First published in the NZ Woman’s Weekly 6.12.21

 

On a pretty regular basis I will read about a fancy piece of research reported in what I still call “the newspaper” (by which I mean a reputable source on my phone) and I think, Yeah, I could have told them that.

Not in a smug way, more in an affirming way – like, if their scientific deductions tally with my lived experience, then they’re probably onto something, well done.

Recently, for example, The Guardian ran a story about how cats are brainier than we think, and let me tell you this absolutely resonates with what I’m observing round my house with our cat, Satchmo.

First, meet Satchmo, our nine-year-old black and white rescue cat, named after legendary jazz musician, Louis Armstrong. Our Satchmo (the name is a derivation of “satchel mouth”, a reference to how Mr Armstrong’s cheeks looked when blowing the trumpet) doesn’t play any instruments but he is a very cool cat with an unmistakeable jazz vibe.

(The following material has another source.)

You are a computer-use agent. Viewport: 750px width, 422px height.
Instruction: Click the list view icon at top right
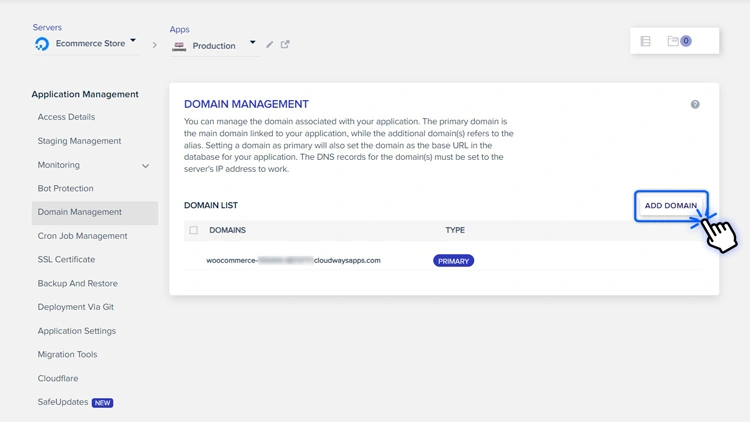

Shortly before stumbling across the Guardian report from the University of Kyoto about smart cats, I’d been regaling my husband with news of Satchmo’s latest cleverness. Despite (or because of?) spending his first months in a rubbish dump, Satchmo has developed refined tastes, including a preference for filtered water.

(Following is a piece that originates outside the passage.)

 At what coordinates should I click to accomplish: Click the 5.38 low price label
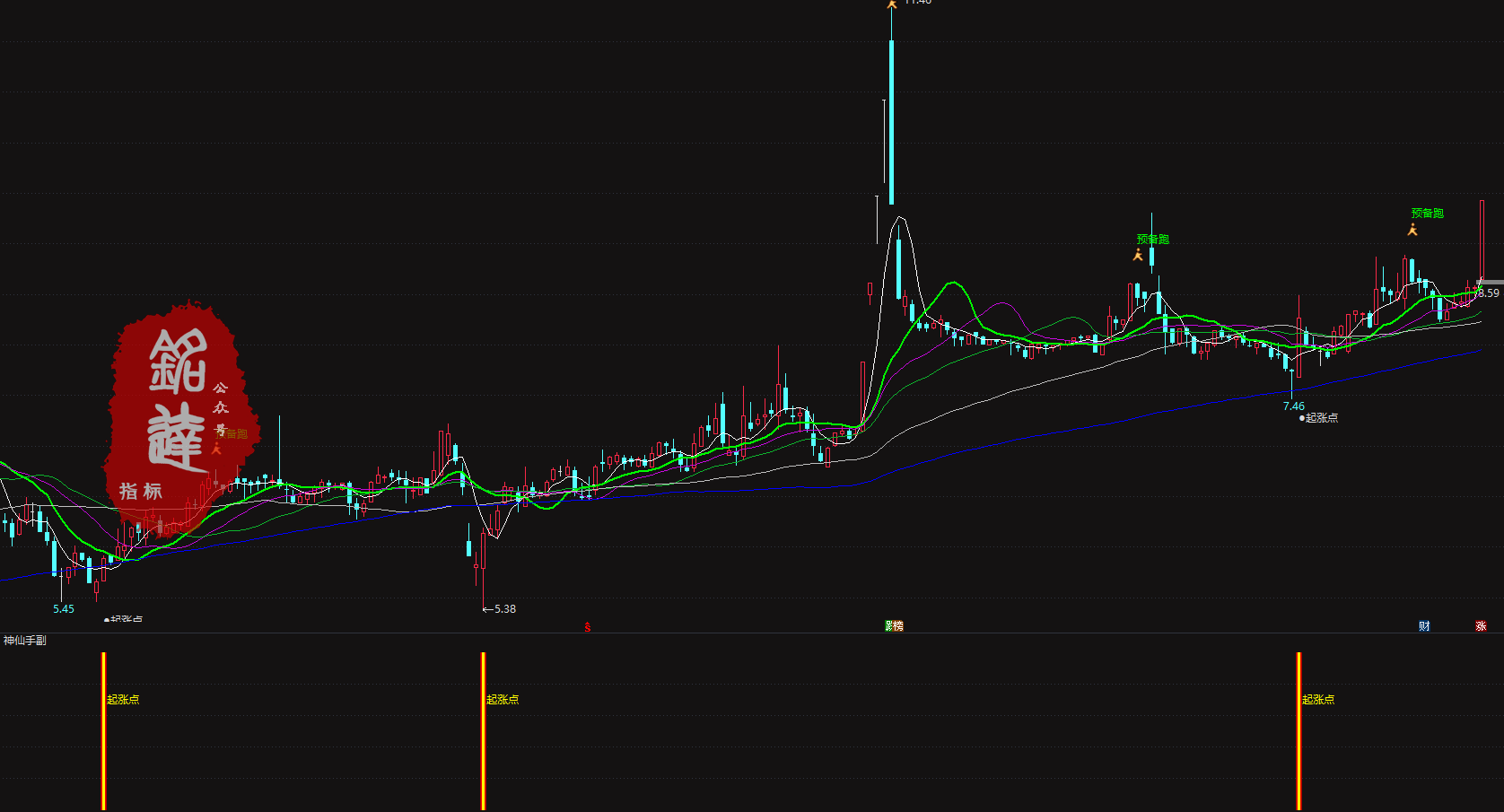(504, 609)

Of late, he has taken to sitting at the apex between his water bowl outside and me in the kitchen, looking from me to the bowl and back again until I open the door and freshen his supply. Clever, right? Superb communication skills.

Of course, as soon as I’d reported this, I turned back to see that Satchmo was lapping up water from the guttering of the sliding door. You can take the cat out of the rubbish dump…

Still, I’m not a scientist and the people at the University of Kyoto are. What they’ve uncovered is that cats use a type of socio-spatial cognition to track their humans, so they know where we are at all times. It’s an understanding of “object permanence”, meaning cats can do what human babies work out in the first year of life – that even when you stop seeing something (the doll, the mother) you know it still exists.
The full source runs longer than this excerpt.